La crítica cultural Camille Paglia alguna vez dijo que Donald Trump era el ejemplo perfecto del sueño americano. Es cierto. El hombre hecho a imagen del Dios del Capitalismo. Fuerte, blanco, adinerado y dispuesto a atropellas a quien no acepte sus reglas. ¿Recuerdan la secuencia inicial de There Will Be Blood, de P. T. Anderson? Ese es Trump y los hombres como él: Construyendo una nación—es piensan de sí mismos—a partir de tierra y esfuerzo.
Asistimos, pues, a la enfermedad mortal de la democracia: la hibris, la desmesura del orgullo americano. Pero no cualquier orgullo, sino el de un grupo de bullysque se vieron por fin representados en la silla presidencial por el Bully mayor. Como buenos abusadores de patio escolar, estos hombres (y un buen número de mujeres, no nos hagamos) se cebaron trepando sobre los más débiles para sentir que eran los reyes de la colina. Ayn Rand estaría orgullosa.
Howard Zinn, en su libro La Otra Historia de Estados Unidos, explica cómo la nación norteamericana es una serie de mitos que exaltan un espejismo, el de un gobierno para todos y emergido de todos. Para Zinn, Estado Unidos es una oligarquía sostenida por un grupo de grandes capitales que utilizan instituciones como el Congreso y el Colegio electoral como fachada de sus tropelías.
Pero antes de Zinn hubo un pensador que revisó el modelo democrático estadounidense y nos dejó algunas lecciones que pueden iluminar ese incendio forestal que fue el trumpismo, cuya llama final vimos por la televisión internacional el 6 de enero del 2021. Hace dos siglos un aristócrata francés de 30 años lo dijo: América caerá algún día por su propia bola igualadora en la que las personas con inteligencia y talento se vería subyugada por mediocres representantes de una aparente mayoría esquinada por la llegada de minorías boyantes.
Alexis de Tocqueville viajó a Estados Unidos en 1831. Veinteañero todavía, aristócrata y creyente de la valía por nacimiento de unos hombres sobre otros, quedó fascinado por algo que en Europa llamaron “el experimento americano”. La democracia.

> EXTRACTOS DE REGISTROS
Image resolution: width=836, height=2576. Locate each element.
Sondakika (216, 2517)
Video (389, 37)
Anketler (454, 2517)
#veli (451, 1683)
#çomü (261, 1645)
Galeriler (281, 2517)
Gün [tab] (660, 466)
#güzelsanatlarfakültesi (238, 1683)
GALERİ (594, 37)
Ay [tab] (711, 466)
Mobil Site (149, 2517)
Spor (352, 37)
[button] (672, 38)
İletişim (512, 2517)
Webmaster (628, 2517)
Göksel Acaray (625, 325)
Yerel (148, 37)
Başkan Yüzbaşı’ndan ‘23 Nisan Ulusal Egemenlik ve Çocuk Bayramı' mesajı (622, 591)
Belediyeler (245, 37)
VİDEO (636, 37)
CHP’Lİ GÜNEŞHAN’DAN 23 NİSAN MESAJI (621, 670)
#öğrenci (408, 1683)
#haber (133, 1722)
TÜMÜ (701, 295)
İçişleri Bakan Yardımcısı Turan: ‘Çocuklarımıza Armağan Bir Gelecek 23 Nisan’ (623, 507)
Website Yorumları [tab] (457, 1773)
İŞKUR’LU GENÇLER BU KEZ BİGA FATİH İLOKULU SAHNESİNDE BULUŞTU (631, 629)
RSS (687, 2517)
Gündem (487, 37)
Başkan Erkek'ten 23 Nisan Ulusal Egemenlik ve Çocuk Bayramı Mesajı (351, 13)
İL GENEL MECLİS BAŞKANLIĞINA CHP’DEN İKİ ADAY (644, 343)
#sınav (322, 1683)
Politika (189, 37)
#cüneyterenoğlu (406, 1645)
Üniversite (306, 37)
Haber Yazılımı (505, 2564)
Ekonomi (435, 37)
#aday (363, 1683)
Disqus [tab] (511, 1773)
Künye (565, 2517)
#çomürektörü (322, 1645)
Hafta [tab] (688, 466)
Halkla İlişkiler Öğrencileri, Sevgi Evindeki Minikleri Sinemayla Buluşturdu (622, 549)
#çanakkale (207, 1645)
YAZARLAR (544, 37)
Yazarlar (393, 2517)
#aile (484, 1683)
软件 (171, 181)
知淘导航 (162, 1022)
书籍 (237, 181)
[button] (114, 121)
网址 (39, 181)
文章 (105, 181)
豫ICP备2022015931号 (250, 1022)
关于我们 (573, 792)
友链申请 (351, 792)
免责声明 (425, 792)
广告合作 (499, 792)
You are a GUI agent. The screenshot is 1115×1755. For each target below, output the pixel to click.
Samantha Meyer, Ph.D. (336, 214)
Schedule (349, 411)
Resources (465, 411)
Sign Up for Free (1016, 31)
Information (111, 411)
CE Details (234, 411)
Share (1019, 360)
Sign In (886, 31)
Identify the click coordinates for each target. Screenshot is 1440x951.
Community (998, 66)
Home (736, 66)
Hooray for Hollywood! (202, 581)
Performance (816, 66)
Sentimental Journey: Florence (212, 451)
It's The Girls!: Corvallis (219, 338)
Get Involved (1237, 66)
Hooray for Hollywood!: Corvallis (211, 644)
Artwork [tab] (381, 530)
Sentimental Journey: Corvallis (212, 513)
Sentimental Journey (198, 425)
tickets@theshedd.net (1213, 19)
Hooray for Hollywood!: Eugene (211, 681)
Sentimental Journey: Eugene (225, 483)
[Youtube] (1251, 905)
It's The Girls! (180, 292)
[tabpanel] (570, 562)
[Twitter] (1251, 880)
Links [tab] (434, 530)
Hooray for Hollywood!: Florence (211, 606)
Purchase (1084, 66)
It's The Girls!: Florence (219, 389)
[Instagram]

> SOBRE EL EJERCICIO
Devuelve sin cambios el pasaje del texto proporcionado que va desde "La crítica cultural" hasta "tierra y esfuerzo.", ambos incluidos. Los registros no son necesarios para nada de lo que se pide.

> SOLUCIÓN PROPUESTA
La crítica cultural Camille Paglia alguna vez dijo que Donald Trump era el ejemplo perfecto del sueño americano. Es cierto. El hombre hecho a imagen del Dios del Capitalismo. Fuerte, blanco, adinerado y dispuesto a atropellas a quien no acepte sus reglas. ¿Recuerdan la secuencia inicial de There Will Be Blood, de P. T. Anderson? Ese es Trump y los hombres como él: Construyendo una nación—es piensan de sí mismos—a partir de tierra y esfuerzo.